Glowing biosensor to detect an aggressive lung cancer
doi:10.1038/nindia.2020.179 Published online 26 November 2020
A light-emitting graphene-based biosensor can help diagnose small-cell lung cancer (SCLC), the most aggressive form of lung cancer1. The biosensor could help detect the deadly cancer by measuring extremely low concentrations of neuron-specific enolase (NSE), a biomarker in human serum, a team of researchers has found.
Monitoring the levels of the biomarker will be potentially useful for determining the appropriate course of chemotherapy and its effectiveness for a patient with SCLC, the researchers say.
Originating in the lungs, SCLC spreads to multiple organs within a short time. To find a rapid diagnostic kit for this cancer, scientists from the Indian Institute of Technology in Roorkee, India, designed the biosensor using modified graphene quantum dots, antibodies specific to NSE and gold nanoparticles.

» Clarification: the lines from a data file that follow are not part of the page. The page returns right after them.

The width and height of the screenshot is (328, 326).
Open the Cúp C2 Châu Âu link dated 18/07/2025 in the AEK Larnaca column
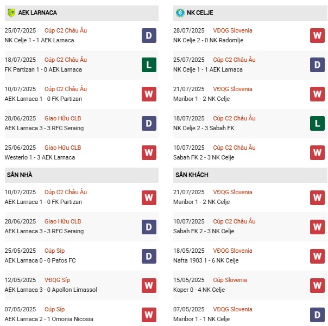(66, 60)
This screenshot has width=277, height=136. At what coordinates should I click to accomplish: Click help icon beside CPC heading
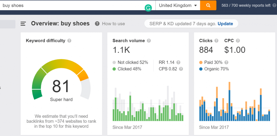coord(238,41)
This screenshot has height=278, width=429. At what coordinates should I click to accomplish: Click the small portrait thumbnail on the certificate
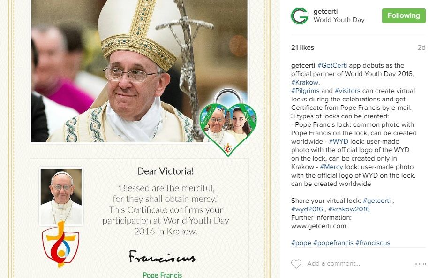61,197
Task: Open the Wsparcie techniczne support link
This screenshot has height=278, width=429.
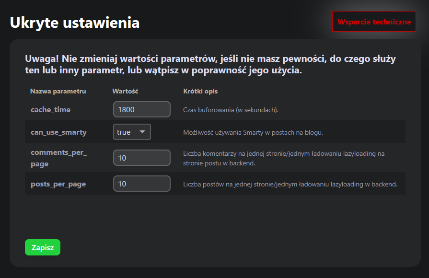Action: tap(374, 22)
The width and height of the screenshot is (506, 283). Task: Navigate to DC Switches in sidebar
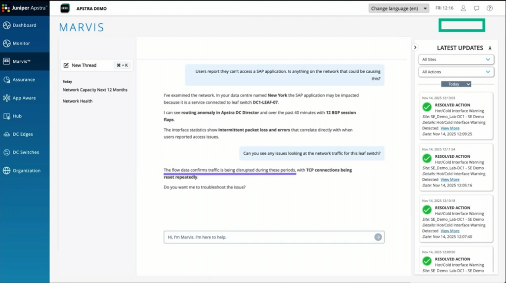coord(26,152)
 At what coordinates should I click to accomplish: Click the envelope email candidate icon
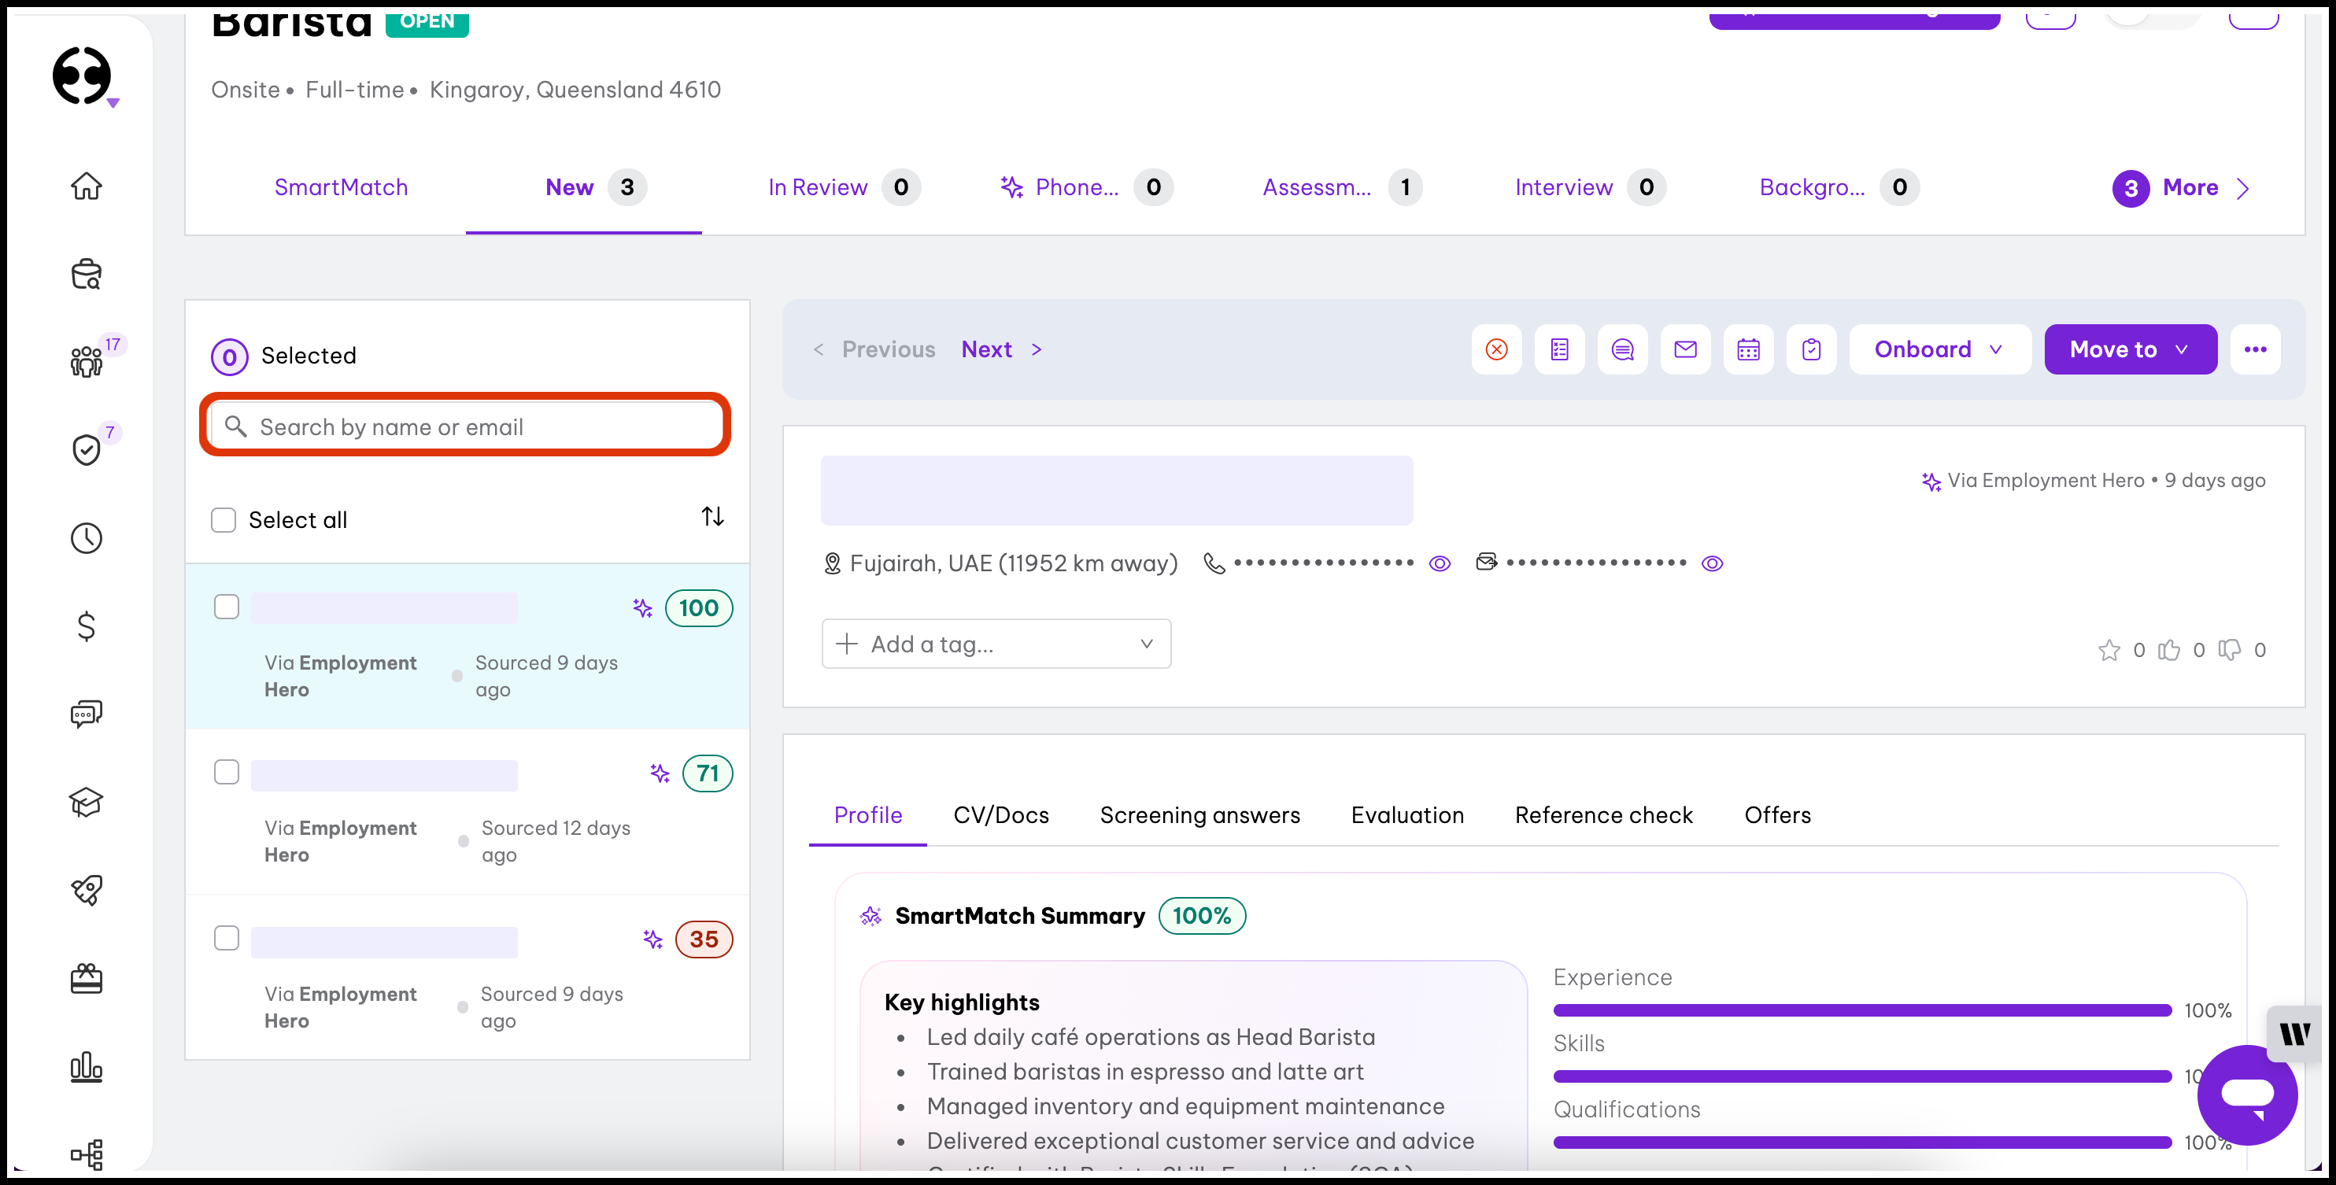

The researchers, led by Gopinath Packirisamy, exposed the biosensor to various concentrations of NSE under specific doses of radiation. On binding to NSE, the biosensor emitted blue light. The intensity of the light increased with increasing concentrations of NSE.
The biosensor displayed negligible changes in light emission when exposed to biomolecules other than NSE, indicating its selectivity. It also measured various concentrations of NSE in human serum samples within 16 minutes, suggesting it is fast and potentially useful in a clinical set-up.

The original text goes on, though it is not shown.